Più recente, invece, il linciaggio sul web di cui è stata vittima Elisabetta Esposito, giornalista della Gazzetta dello Sport. La reporter stava seguendo l’inchiesta sui tamponi ai calciatori della Lazio, sulla cui attendibilità tra l’altro sta indagando anche la magistratura. Ma evidentemente il suo lavoro ha dato fastidio. Sono iniziati così gli insulti e le minacce sui social da parte di una frangia della tifoseria laziale, sfociati in appellativi irripetibili e accuse ingiuriose.

Da che mondo è mondo, ma purtroppo in Italia più che altrove, arbitri e giornalisti sono oggetto di scherno e offese. Entrambi, per il semplice fatto di fare il loro lavoro, si trovano, spesso loro malgrado e in alcuni casi commettendo degli errori, a ledere gli interessi dell’una o dell’altra parte; con le loro azioni rischiano di far contenti alcuni ma di scontentarne altri, venendo da quest'ultimi accusati di imparzialità; si assumono il rischio di dare un giudizio attirandosi così le ire, e a volte le minacce di chi da quel giudizio si sente penalizzato. Tuttavia quando si parla di donne, gli esiti sono ancora peggiori. L’insulto, la minaccia e l’offesa assumono i toni della violenza sessista e dell’atto discriminatorio. Così come è discriminatorio rifiutarsi di accogliere una bambina di 7 anni ad una scuola calcio per il semplice fatto di essere femmina.

E’ innegabile che siano stati fatti dei passi in avanti e che sport come il calcio, storicamente appannaggio degli uomini, ormai si sia aperto anche alle donne. Tuttavia gli esempi sopra citati sono la riprova che la strada da percorrere è ancora lunga. Le donne nel mondo calcio (e purtroppo non solo in quello), a prescindere dal ruolo che occupano, spesso sono guardate con diffidenza, vengono trattate con un misto di sufficienza e di paura e quando vengono criticate - atto di per sé assolutamente legittimo - purtroppo l’attacco sconfina troppo spesso nell’odiosa volgarità.
Mi sento comunque di poter rassicurare Olivia perché sì, le cose stanno effettivamente cambiando.
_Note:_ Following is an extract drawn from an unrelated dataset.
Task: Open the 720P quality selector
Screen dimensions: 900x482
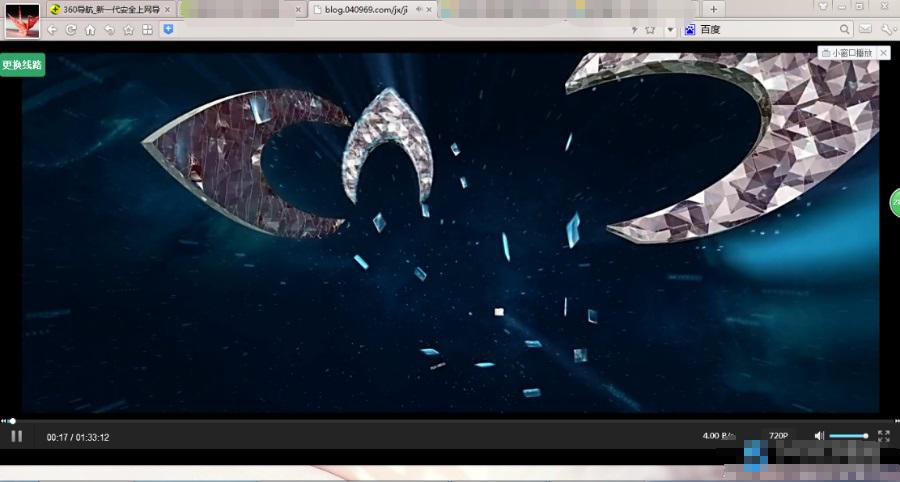Action: [778, 436]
E questo grazie a donne come Stéphanie Frapper ed Elisabetta Esposito che, con la professionalità e con la qualità del loro lavoro, nonché con il coraggio e la perseveranza (requisiti richiesti a tutti, ma evidentemente in dosi maggiori alle donne), dimostrano di poterci stare nel calcio, e a pieno titolo.
Olivia, non credere neanche tu a chi ti dice che il calcio non è un gioco per ragazze: il calcio è di chiunque sappia giocarlo, arbitrarlo e raccontarlo.